10º Porém, os RR. não mais procederam ao pagamento das quantias em dívida nem contactaram os AA. para a realização da escritura de compra e venda.
11º Assim, os AA., em 20/04/2015, através do seu mandatário, enviaram uma carta aos RR. comunicando-lhes que deveriam comparecer no Cartório Notarial de y (...) em 24 de Abril de 2015, pelas 09:00 horas para outorgarem a escritura de compra e venda dos prédios urbanos, situados na x (...) , freguesia de y (...) ( z (...) ), concelho de y (...) , inscritos na respetiva matriz sob os artigos 1.851 e 4.844, bem como até ao dia 23/04/2015 levarem ao referido Cartório Notarial cópias dos documentos de identificação, números fiscais e documento comprovativo do pagamento do IMT (cfr. carta e talão de aceitação que se juntam como docs. nºs 9 e 10).

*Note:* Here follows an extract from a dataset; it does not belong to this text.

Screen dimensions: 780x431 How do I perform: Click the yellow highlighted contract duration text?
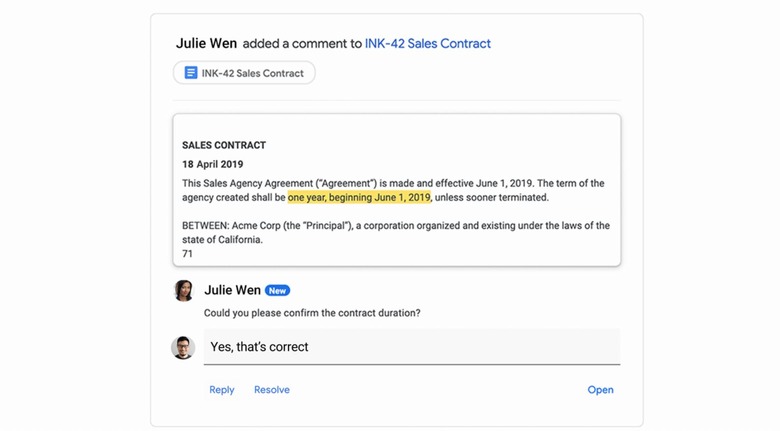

12º No dia 24/04/2015, pelas 9:00 horas, os AA. compareceram no Cartório Notarial de y (...) para procederem à venda aos RR. dos dois prédios urbanos, sitos no lugar de x (...) , freguesia de y (...) ( z (...) ), concelho de y (...) , inscritos na respectiva matriz sob os artigos 1.851 e 4.844 (cfr., Declaração do Cartório Notarial de y (...) que se junta como doc. nº 11 e cujo integral teor aqui se dá por reproduzido).
13º Os AA. apresentaram no referido Cartório Notarial toda a documentação necessária para a outorga da escritura, a saber, duas cadernetas prediais urbanas e duas certidões prediais permanentes online (cfr. doc. nº 11).
14º A escritura de compra e venda não foi outorgada por falta de comparência dos RR. compradores e pelo facto de estes não terem procedido à liquidação do IMT e do imposto do selo devidos pela aquisição (cfr. doc. nº 11).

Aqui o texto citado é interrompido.